9 décembre 2018

Le Cinéma de Jean Renoir III. 1953-1962

Le Carrosse d'or, 1953
Fièrement présenté comme la première superproduction française en Technicolor. Il m'aura cependant fallu plus d'une vision pour vraiment apprécier la richesse thématique et visuelle de ce film éblouissant. La mise en scène est loin d'être plate, Renoir poussant même assez loin son goût pour la mise en abîme (tant dans la forme que dans le fond), parfaitement à son aise lorsqu'il s'agit de mélanger non seulement la vie dans le théâtre, mais aussi le théâtre dans le théâtre. Sa maîtrise du sujet et de l'espace filmique impose le respect.

François Truffaut, particulièrement ébloui par ce film pourtant si éloigné des canons et inspirations de la Nouvelle vague, voyait en Renoir un père spirituel, y retrouvant sans doute son idéal secret pour le romanesque. Le Carrosse d'or peut également s'apprécier comme un hommage à la gloire de la Magnani, ici réellement impériale et véritable pivot du récit. Je n'en ferai pas mon Renoir préféré, mais c'est assurément un film qui se bonifie au fil des revoyures (décidément une constante chez le cinéaste).




Le Testament du Docteur Cordelier, 1959
Une adaptation de L'Étrange cas du Dr. Jeckyll et de Mr. Hyde de Stevenson pas franchement mémorable. On n'attendait pas vraiment Renoir dans ce registre du cinéma de genre, lui qui s'est toujours tenu bien loin du fantastique poétique de Cocteau, René Clair et autres Franju. Il dut sans doute voir dans ce sujet l'occasion d'une nouvelle expérience mais le résultat ne respire pas vraiment le goût de l'audace.

Pensé pour le cinéma mais avec les moyens de la télévision, le film pêche par une esthétique sans éclat. La réalisation est assez terne, donnant l'impression que la caméra se tient trop souvent loin de l'action, ne parvenant jamais à transcender l'impression d'artificialité d'un décor de studio. Dans le rôle titre, Jean-Louis Barrault  — qui n'avait encore jamais tourné sous la direction du Patron — fait preuve d'un bel abattage mais cela ne suffit pas pour convaincre. Une curiosité, comme on dit parfois avec condescendance.




Le Caporal épinglé, 1962 
Dernier long-métrage de cinéma de Renoir, d'après le roman de Jacques Perret. Après La Grande illusion, retour au film de prisonniers de guerre. Sauf qu'ici nous sommes en 1940, et que la société a changé.

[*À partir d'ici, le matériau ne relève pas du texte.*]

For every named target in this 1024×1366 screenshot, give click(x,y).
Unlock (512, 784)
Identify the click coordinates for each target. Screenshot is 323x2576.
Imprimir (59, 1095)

Sans jamais tomber dans la redite, Renoir ménage des ruptures de ton aussi réjouissantes que glaçantes. Car on rit beaucoup devant ce film, avant que soudain le rire ne s'étrangle dans la gorge. Rien à voir avec les comédies de bidasses qui inonderont les écrans dans la décennie suivante, en France comme en Italie. Le ton est souvent picaresque, avec ces tentatives d'évasions qui ne cessent de rater. Des séquences entières fonctionnent sans dialogues, semblant sortir tout droit d'un burlesque début de siècle. 

En pieds nickelés du régiment, Jean-Pierre Cassel, Claude Brasseur et Claude Rich campent des personnages solides, tantôt braves, tantôt misérables. Leur interprétation comme leurs répliques, aussi brillantes les unes que les autres, sont incroyablement chargées d'humanité. Les Allemands sont traités sans grossier manichéisme. On nous montre même un paysan français qui explique très bien les raisons qu'il a de travailler en Allemagne (esclave ici ou ailleurs, quelle différence ?).

C'est une magnifique ode à l'amitié que chante Renoir, sans jamais verser dans la facilité, car le drame n'est jamais loin. Le sentiment de liberté, l'horreur de la mort, le besoin de croire en quelque chose de meilleur, la lucidité quant à ce qui nous attend ou pas derrière les barbelés, toutes ces émotions sont intelligemment rendues en autant de scènes franchement anthologiques, de l'ultime tentative d'évasion de Claude Rich au bouleversant final sur un pont de Paris. Le noir et blanc de Georges Leclerc est superbe, plein des nuances du paysage ou des uniformes. Bref, non seulement je ne le considère pas comme un film mineur, mais j'en ferais même un de mes préférés du cinéaste.